Per impostazione predefinita, LAN1 e LAN2 possono semplicemente accedere a qualsiasi cosa: Da LAN1 (o LAN2, se è per questo) A qualsiasi (escluso ZyWall) consente a entrambe le reti LAN di accedere l'una all'altra. Per non consentire ciò, possiamo semplicemente "tagliare" l'indennità tramite una regola del firewall impostata in alto, impedendo una direzione specifica. Nel nostro esempio, non consentiremo LAN2 a LAN1. Poiché la comunicazione è a doppio senso, anche questo dovrebbe interrompere qualsiasi tentativo di accesso da LAN1 a LAN2:
Stiamo impostando l'azione per negare. Questa azione rilascerà semplicemente il pacchetto, a parte l'opzione di rifiuto , invierà informazioni al dispositivo di accesso sul motivo per cui non è autorizzato ad accedere alla rete. Le informazioni basate sull'azione di rifiuto possono essere facilmente utilizzate per intercettare e hackerare il dispositivo, quindi non è raccomandato nella maggior parte dei casi.

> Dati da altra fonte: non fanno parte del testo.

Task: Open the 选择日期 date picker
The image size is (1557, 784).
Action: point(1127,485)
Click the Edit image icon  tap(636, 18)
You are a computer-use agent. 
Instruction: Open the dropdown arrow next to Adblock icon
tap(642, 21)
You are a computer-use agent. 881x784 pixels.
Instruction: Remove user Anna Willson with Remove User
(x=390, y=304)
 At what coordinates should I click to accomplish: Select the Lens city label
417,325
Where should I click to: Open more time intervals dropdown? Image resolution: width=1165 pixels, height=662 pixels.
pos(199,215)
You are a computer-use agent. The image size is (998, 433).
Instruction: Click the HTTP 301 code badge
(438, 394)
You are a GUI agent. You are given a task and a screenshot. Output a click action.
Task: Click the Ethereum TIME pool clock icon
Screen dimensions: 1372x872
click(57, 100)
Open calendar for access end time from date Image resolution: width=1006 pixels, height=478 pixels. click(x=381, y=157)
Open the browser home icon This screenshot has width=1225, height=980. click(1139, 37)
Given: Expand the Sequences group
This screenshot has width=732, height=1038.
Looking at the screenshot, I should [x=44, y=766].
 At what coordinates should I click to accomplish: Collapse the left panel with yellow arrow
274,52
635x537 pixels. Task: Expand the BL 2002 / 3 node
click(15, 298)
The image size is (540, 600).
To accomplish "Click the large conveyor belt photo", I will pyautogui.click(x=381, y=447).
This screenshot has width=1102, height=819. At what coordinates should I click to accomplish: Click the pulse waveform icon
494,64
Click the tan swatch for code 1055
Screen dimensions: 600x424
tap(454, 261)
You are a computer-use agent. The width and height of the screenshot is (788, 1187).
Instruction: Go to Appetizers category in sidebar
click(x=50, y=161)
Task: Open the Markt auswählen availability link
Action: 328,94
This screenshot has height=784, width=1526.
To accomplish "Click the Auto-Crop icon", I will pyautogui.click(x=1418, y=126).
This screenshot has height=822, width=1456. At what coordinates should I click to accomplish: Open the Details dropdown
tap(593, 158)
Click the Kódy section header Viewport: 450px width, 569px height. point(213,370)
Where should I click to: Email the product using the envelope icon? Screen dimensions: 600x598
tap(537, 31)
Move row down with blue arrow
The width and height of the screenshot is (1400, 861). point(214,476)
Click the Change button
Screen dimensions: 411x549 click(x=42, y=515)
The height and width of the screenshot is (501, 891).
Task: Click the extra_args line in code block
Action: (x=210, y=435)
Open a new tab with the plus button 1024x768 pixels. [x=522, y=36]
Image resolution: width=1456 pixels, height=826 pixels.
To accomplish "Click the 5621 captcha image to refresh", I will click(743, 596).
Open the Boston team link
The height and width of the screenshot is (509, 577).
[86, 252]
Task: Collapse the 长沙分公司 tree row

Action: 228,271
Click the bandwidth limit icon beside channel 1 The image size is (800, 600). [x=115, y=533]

Abbiamo anche impostato il "traffico di registro negato" come avviso di registro , questo ci mostrerà in lettere rosse una voce nel registro quando qualcuno tenta ancora di accedere alla rete.
Dopo aver impostato questa regola, dovresti essere in grado di vedere le voci di registro non appena qualcuno tenta di entrare in base alla tua regola del firewall.
Ecco un esempio di come potrebbero apparire questi registri (regola diversa dalla nostra regola LAN1 --> LAN2 che abbiamo creato sopra, solo per scopi di demonstration:
Monitor > Log
Queste prime istruzioni dovrebbero aiutarti a creare facilmente le tue prime regole firewall sui tuoi dispositivi gateway di sicurezza!